● **Work instruction 1**:
In the notes on Ruby and Smalltalk below, why does the author still wish Ruby had operator chaining even though Ruby has #tap and #yield_self?
● **Work instruction 2**:
According to the notes on Ruby and Smalltalk below, what does Smalltalk use to call a proc where Ruby uses #[] or #call?
== Selected excerpt
A Running List of Ruby Things I Didn’t Know Came From Smalltalk #

  • Blocks (as a whole)
  • Do blocks and Enumerator (the Ruby Enumerator#each do ... end common usage is referred to as a loop object in Smalltalk)
  • Fixnum#upto
  • Using #collect, #select, #reject, and #inject as function names instead of the more pragmatic names filter or fold
  • Using pipe characters for naming things (Ruby uses it for block arguments, Smalltalk uses it to declare variables)
  • Having to call a function on a proc instead of just being able to call it like a normal function EVERY DAMN TIME (#[] or #call in Ruby vs #value in Smalltalk)
  • Single quote strings
  • Symbols
  • Keyword arguments
  • #send/#__send__
  • #function syntax for documentation
  • No boolean type: true is an instance of TrueClass and false is an instance of FalseClass
  • Rational literals
  • Automatic Fixnum -> Bignum conversion
  • Asking an object if it #respond[s]_to? a function
  • Class introspection (#methods, #class)
  • Direct access to the GC & VM (the former is common in modern languages, but the latter is unique (and Ruby is only currently implementing it))
  • Being able to monkey-patch classes on-the-fly, including modifying variable or function privacy
  • Using Class::initialize as the function to initialize a class, even though you actually call it by saying Class.new
  • The MVC model

A Running List of Smalltalk Things I Wish I Had in Ruby #

  • An IDE
  • A real debugger
  • Enumerated lists of every instance of a class
  • Source code browsing
    • Actually, I just kinda want Pry to be the default instead of IRB.
  • Operator chaining (#tap and #yield_self achieve this, but they’re brand new and not widely supported)
  • Built-in Ruby version control
    • RVM is an extra dependency and should be unnecessary
  • Variable pre-declaration

I’ll continue updating this list as I continue learning.
====
== Records
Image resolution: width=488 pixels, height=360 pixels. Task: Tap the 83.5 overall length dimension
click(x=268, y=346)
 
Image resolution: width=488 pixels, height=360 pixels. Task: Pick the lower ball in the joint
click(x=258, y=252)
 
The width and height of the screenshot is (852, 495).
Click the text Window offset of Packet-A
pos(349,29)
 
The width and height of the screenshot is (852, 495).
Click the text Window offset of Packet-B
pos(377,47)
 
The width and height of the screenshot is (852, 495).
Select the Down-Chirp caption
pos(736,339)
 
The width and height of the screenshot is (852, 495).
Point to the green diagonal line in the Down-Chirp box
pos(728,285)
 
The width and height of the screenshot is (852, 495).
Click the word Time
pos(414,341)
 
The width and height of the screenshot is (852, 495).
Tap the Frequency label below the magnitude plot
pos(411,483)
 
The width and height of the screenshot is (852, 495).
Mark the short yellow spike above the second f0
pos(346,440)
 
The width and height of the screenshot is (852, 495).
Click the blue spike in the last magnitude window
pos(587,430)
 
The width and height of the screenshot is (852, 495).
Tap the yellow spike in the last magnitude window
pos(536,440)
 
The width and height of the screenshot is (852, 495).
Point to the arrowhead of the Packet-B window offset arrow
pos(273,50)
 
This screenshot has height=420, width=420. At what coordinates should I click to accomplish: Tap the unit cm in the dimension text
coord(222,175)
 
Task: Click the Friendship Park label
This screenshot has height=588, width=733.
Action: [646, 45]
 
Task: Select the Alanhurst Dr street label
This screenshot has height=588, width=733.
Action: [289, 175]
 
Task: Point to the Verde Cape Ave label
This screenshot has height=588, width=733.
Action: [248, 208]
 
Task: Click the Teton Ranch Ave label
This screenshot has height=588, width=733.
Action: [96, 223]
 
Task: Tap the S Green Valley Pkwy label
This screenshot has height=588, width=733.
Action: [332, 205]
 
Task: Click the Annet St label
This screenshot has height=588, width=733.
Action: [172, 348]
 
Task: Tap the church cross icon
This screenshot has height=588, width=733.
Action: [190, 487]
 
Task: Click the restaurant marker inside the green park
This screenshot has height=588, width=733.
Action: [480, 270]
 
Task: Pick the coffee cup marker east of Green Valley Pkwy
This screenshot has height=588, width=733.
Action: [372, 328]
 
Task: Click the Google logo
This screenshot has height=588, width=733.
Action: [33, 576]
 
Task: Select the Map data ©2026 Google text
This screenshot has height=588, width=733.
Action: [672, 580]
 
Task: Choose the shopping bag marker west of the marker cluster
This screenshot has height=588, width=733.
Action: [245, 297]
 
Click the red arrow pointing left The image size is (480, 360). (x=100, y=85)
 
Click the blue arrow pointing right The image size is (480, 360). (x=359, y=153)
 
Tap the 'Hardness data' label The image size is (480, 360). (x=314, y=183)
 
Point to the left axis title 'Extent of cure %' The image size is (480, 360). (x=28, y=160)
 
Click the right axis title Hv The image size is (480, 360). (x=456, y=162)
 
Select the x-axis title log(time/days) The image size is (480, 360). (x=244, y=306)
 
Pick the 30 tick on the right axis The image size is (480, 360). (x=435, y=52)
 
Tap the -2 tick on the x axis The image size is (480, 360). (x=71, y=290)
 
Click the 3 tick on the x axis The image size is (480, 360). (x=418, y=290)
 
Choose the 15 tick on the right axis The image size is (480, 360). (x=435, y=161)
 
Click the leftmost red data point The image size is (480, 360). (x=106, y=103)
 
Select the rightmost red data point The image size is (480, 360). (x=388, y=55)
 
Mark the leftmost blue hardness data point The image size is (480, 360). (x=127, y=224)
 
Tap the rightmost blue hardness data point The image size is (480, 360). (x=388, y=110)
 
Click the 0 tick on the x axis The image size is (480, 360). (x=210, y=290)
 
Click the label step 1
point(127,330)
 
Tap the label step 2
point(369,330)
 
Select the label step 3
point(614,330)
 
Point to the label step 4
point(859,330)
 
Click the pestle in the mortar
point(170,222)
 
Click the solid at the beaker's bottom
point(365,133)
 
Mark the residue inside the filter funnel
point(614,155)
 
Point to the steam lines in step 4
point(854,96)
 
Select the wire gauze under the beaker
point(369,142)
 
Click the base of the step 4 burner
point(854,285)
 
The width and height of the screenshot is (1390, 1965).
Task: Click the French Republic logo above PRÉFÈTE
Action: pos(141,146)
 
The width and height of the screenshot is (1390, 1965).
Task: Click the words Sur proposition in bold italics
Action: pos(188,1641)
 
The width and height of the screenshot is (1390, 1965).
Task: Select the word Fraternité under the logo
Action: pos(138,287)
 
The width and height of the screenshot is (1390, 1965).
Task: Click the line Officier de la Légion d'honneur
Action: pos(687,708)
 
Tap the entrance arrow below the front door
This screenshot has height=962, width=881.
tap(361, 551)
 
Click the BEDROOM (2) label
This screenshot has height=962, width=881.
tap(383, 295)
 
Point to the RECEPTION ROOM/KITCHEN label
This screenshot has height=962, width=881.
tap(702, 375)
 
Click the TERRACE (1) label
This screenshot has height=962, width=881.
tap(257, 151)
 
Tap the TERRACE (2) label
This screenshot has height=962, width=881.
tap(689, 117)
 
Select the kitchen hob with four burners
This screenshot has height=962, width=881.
====
● **Response 1**:
The author says #tap and #yield_self do achieve operator chaining, but they are brand new and not widely supported.

● **Response 2**:
#value